### What the task requires
From the line that contains "Given: Click the" through the closing line of the entries, write out each line exactly; pictures stay out.

### Dataset items
==========
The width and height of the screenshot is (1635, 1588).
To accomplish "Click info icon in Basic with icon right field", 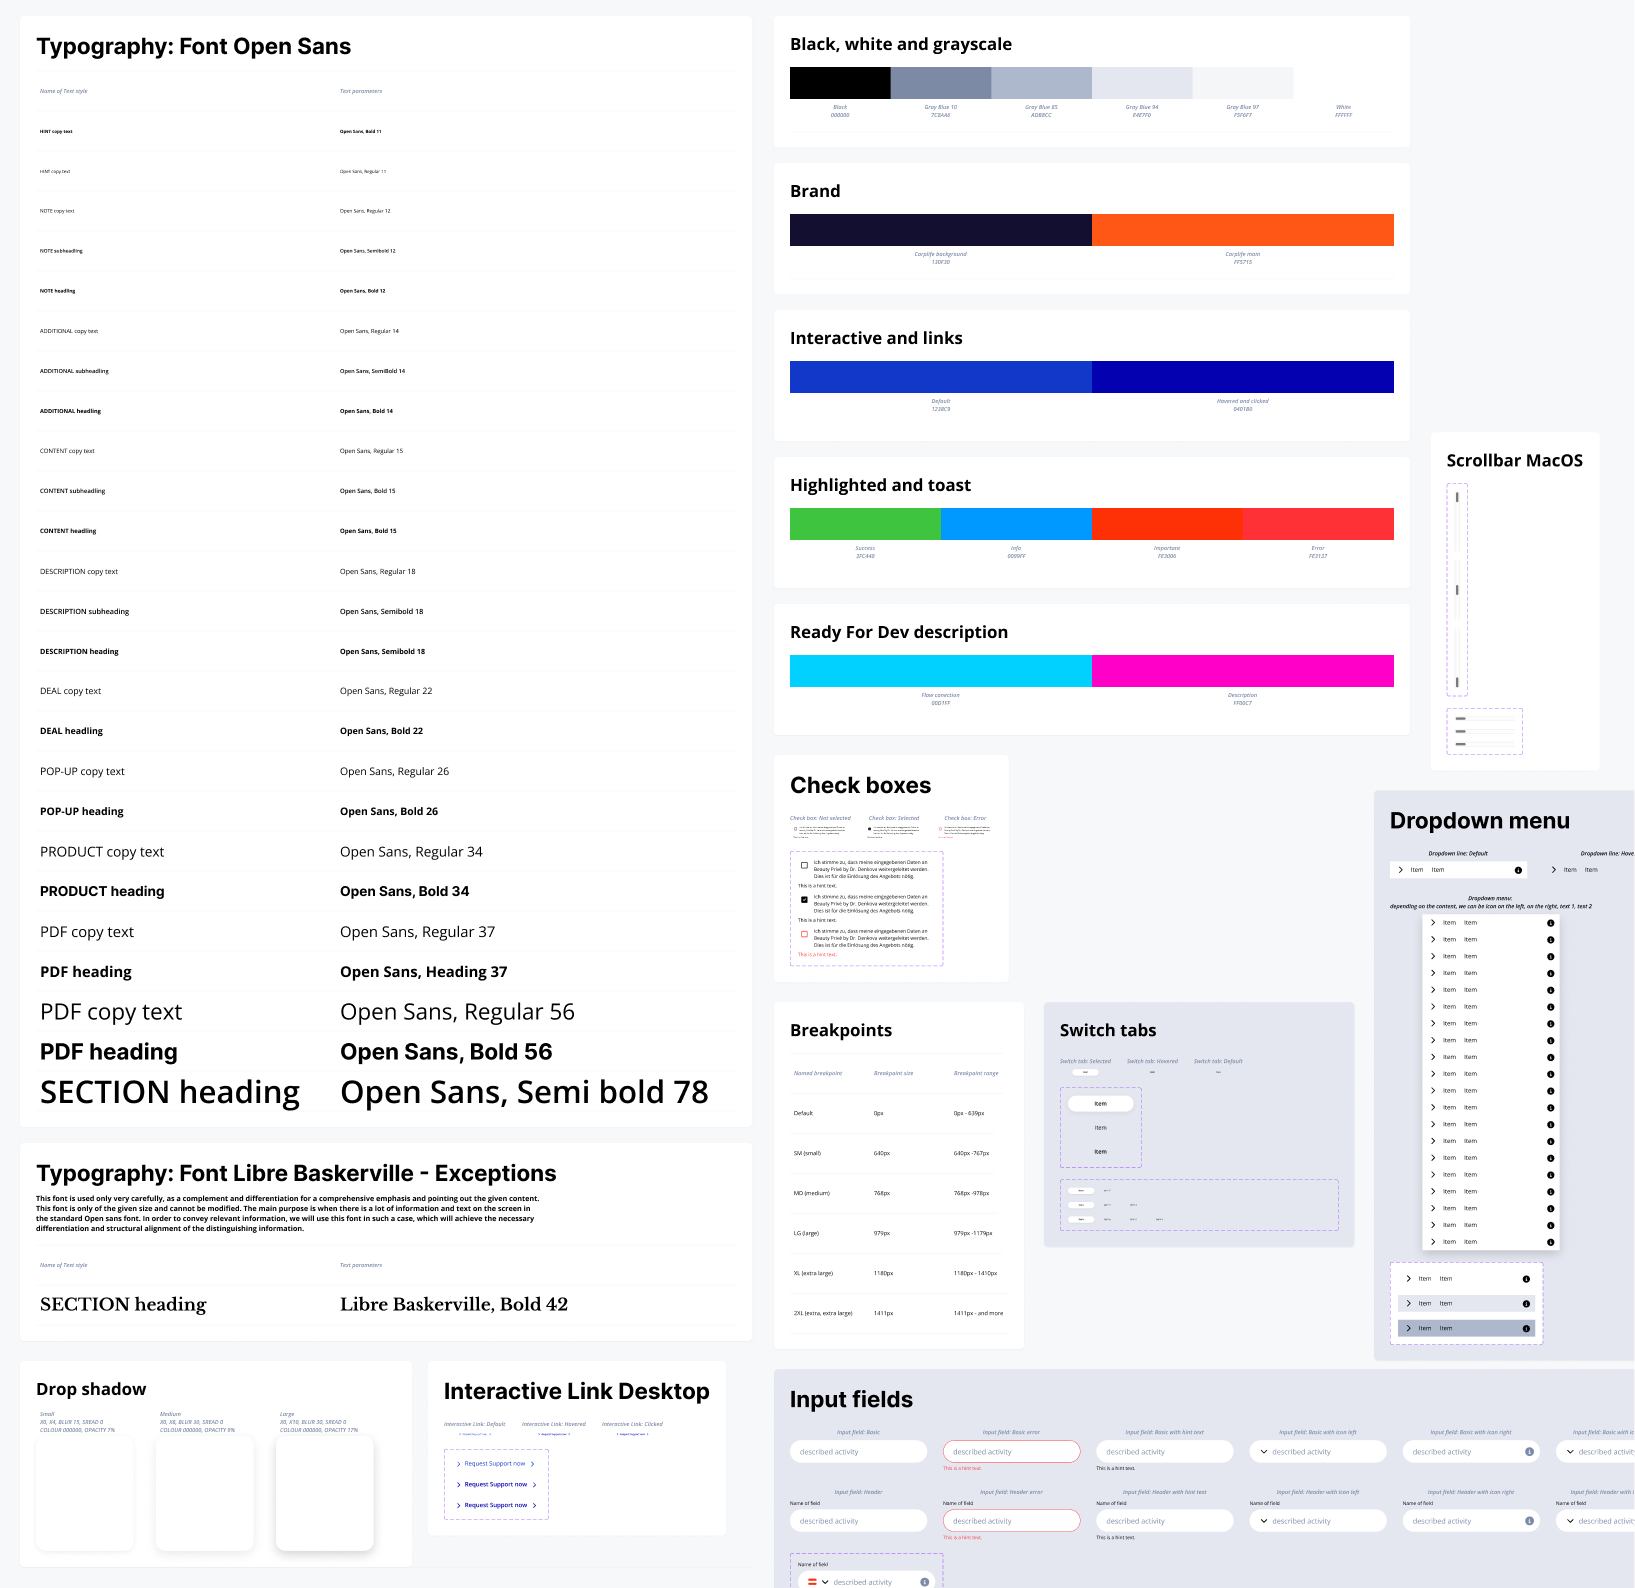I will point(1529,1451).
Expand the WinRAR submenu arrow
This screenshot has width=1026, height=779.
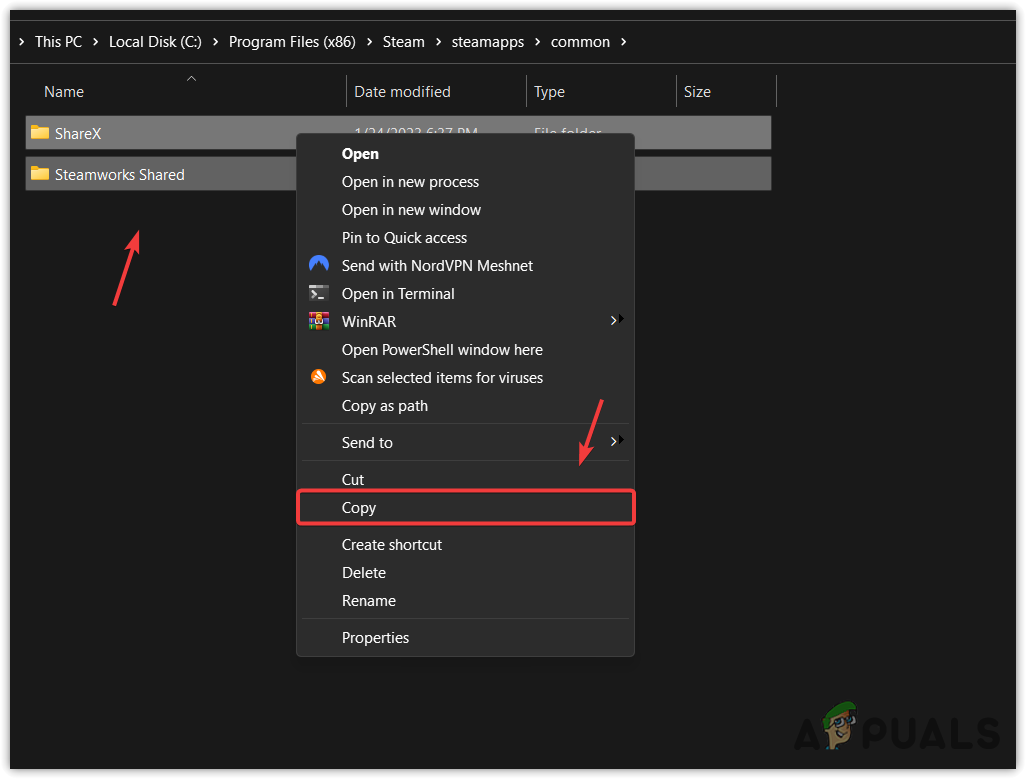tap(618, 320)
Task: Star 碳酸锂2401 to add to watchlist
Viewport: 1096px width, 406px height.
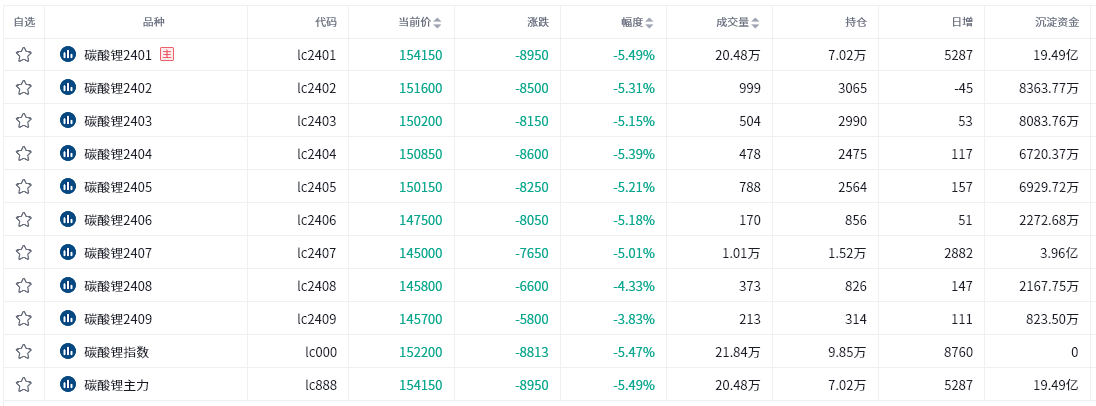Action: 24,55
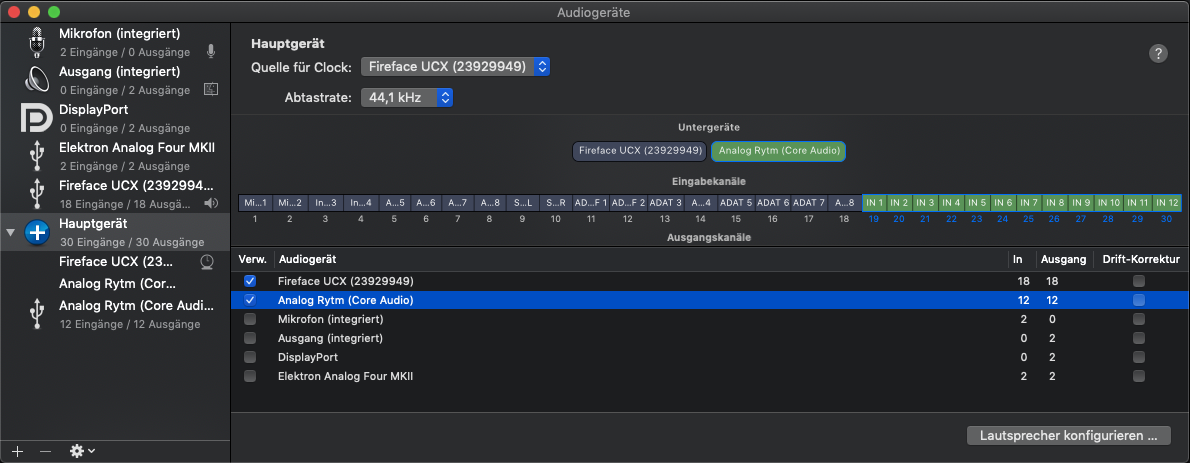This screenshot has height=463, width=1190.
Task: Click Lautsprecher konfigurieren button
Action: [1068, 435]
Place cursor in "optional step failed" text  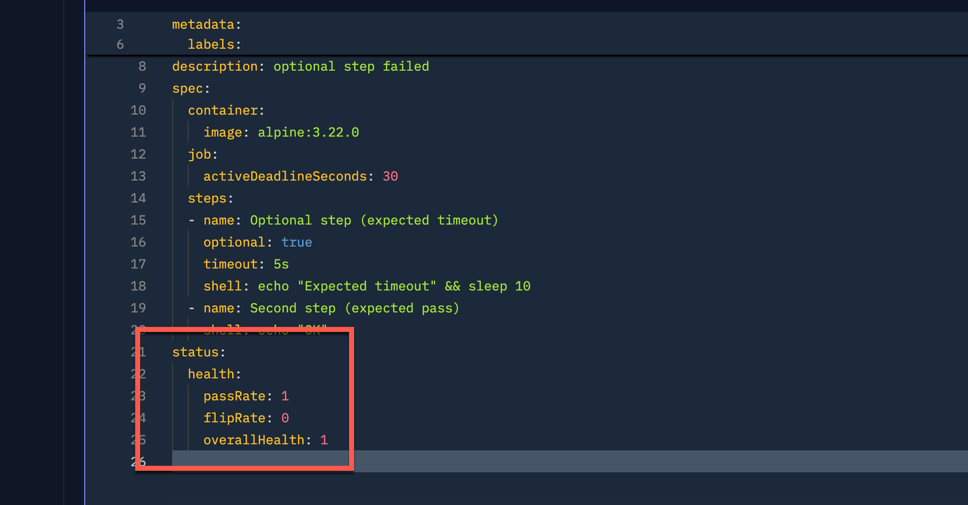coord(351,66)
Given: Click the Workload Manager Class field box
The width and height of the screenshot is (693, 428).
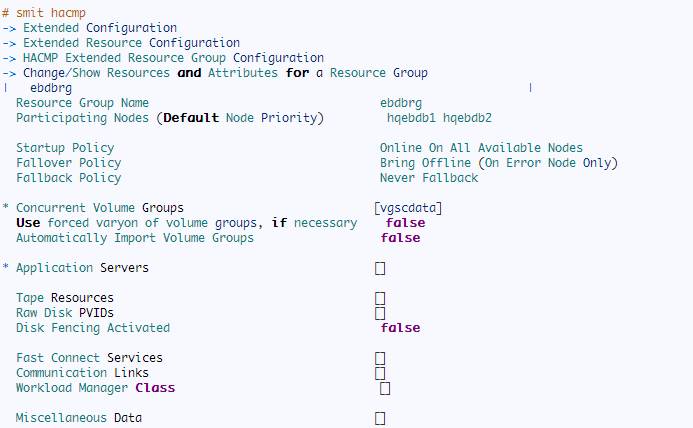Looking at the screenshot, I should [385, 388].
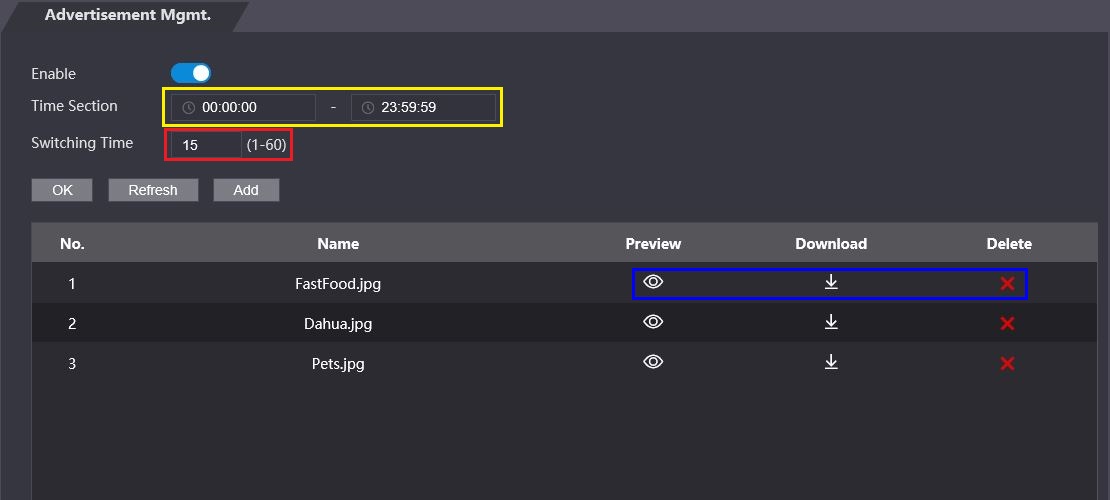This screenshot has height=500, width=1110.
Task: Select the Advertisement Mgmt. tab
Action: tap(127, 15)
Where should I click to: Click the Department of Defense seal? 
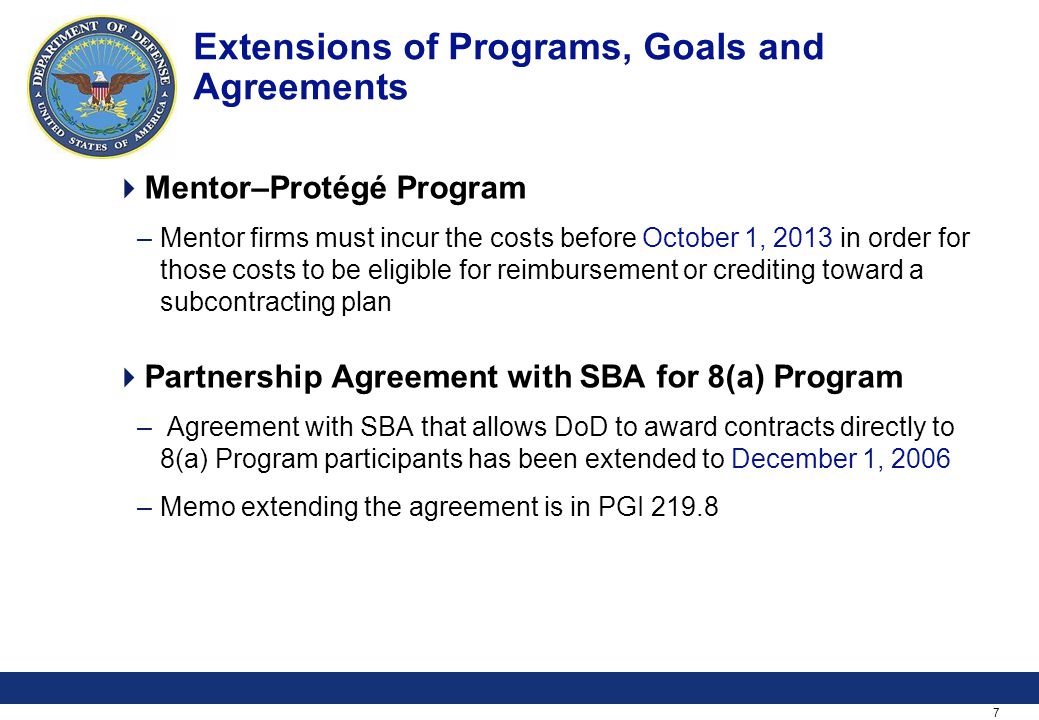[102, 86]
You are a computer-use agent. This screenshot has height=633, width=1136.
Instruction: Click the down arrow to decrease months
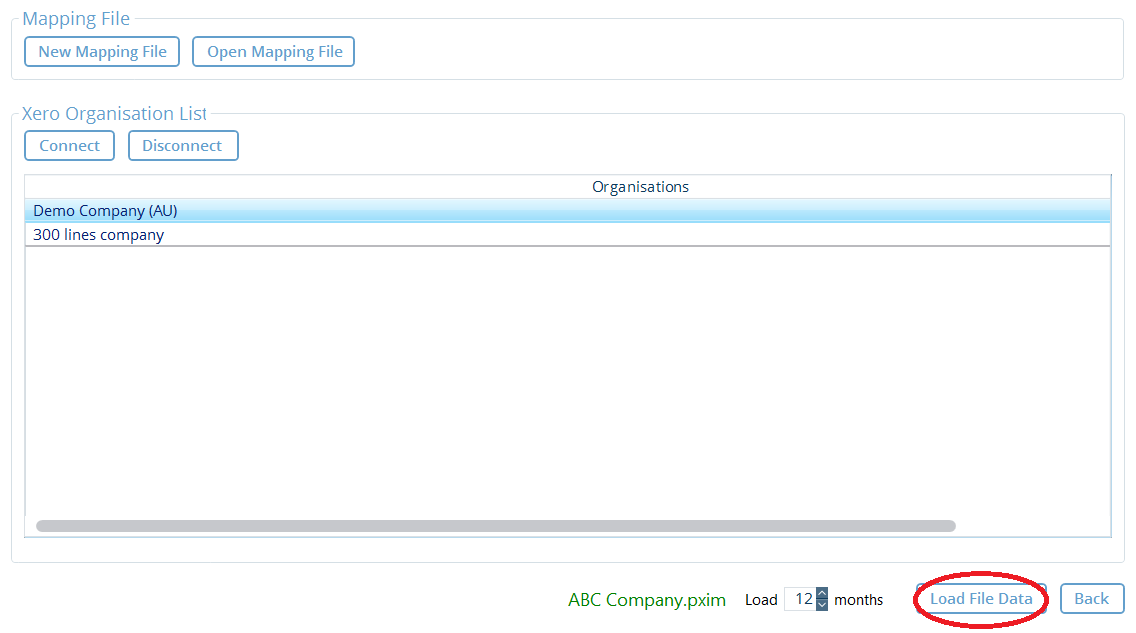coord(820,605)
==========
### Response below
Given: Click the Workload Manager Class field box
The width and height of the screenshot is (693, 428).
Looking at the screenshot, I should [385, 388].
This screenshot has height=500, width=1110.
Task: Select the Advertisement Mgmt. tab
Action: tap(127, 15)
Where should I click to: Click the Department of Defense seal? 
[102, 86]
You are a computer-use agent. This screenshot has height=633, width=1136.
Instruction: Click the down arrow to decrease months
coord(820,605)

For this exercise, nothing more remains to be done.